Wiener Filtering of Surface EMG with a priori SNR Estimation Toward Myoelectric Control for Neurological Injury Patients

Med Eng Phys, 2014 · DOI: 10.1016/j.medengphy.2014.09.008 · Published: December 1, 2014

Assistive TechnologyBiomedical

Simple Explanation

Voluntary surface electromyogram (EMG) signals from neurological injury patients are often corrupted by involuntary background interference or spikes, imposing difficulties for myoelectric control. This study presents a framework that applies a Wiener filter to restore voluntary surface EMG signals based on tracking a priori signal to noise ratio (SNR) by using the decision-directed method.

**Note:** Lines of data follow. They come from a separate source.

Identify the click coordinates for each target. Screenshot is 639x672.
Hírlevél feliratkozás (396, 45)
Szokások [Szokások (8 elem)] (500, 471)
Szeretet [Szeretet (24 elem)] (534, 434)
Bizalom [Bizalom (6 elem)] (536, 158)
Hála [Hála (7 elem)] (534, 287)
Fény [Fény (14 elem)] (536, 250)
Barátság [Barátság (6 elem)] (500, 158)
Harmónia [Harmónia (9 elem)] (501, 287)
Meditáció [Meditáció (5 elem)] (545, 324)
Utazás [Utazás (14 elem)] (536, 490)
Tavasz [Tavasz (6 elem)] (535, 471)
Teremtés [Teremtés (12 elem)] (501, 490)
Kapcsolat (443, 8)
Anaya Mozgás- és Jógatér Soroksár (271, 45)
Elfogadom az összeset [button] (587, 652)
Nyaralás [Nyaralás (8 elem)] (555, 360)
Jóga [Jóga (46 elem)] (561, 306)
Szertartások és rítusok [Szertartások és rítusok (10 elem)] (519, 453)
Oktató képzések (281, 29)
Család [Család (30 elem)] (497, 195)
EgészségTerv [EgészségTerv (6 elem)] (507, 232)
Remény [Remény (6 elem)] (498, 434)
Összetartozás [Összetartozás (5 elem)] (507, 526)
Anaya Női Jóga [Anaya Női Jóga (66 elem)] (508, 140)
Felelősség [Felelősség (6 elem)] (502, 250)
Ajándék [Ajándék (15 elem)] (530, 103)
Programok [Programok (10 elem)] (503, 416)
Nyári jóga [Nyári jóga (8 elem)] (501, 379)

The proposed framework is characterized by quick and simple implementation, making it more suitable for application in a myoelectric control system toward neurological injury rehabilitation.

Study Duration
Not specified
Participants
9 subjects with incomplete spinal cord injury
Evidence Level
Not specified

Key Findings

  • 1
    After the processing, the onset detection of voluntary muscle activity was significantly improved against involuntary background spikes.
  • 2
    The magnitude of voluntary surface EMG signals can also be reliably estimated for myoelectric control purpose.
  • 3
    The double threshold in the TKE domain after the denoising with the proposed framework exhibited the best performance at all the SNR levels.

Research Summary

This study presents a novel framework for suppressing the effects of the involuntary background spikes by combining a Wiener filter [4] and a priori SNR estimation via the decision-directed method (using the power spectrum of the noisy EMG signal) [5] [6]. The results indicate that the combination of a Wiener filter and tracking of a priori SNR can be used as an effective tool to suppress involuntary background spikes towards facilitating myoelectric control using surface EMG signals recorded from paretic muscles. The proposed framework has several advantages for myoelectric control compared with previous studies.

Practical Implications

Improved Myoelectric Control

The proposed Wiener filtering framework enhances the accuracy and reliability of myoelectric control systems by effectively suppressing involuntary background spikes in EMG signals, leading to better control for neurological injury patients.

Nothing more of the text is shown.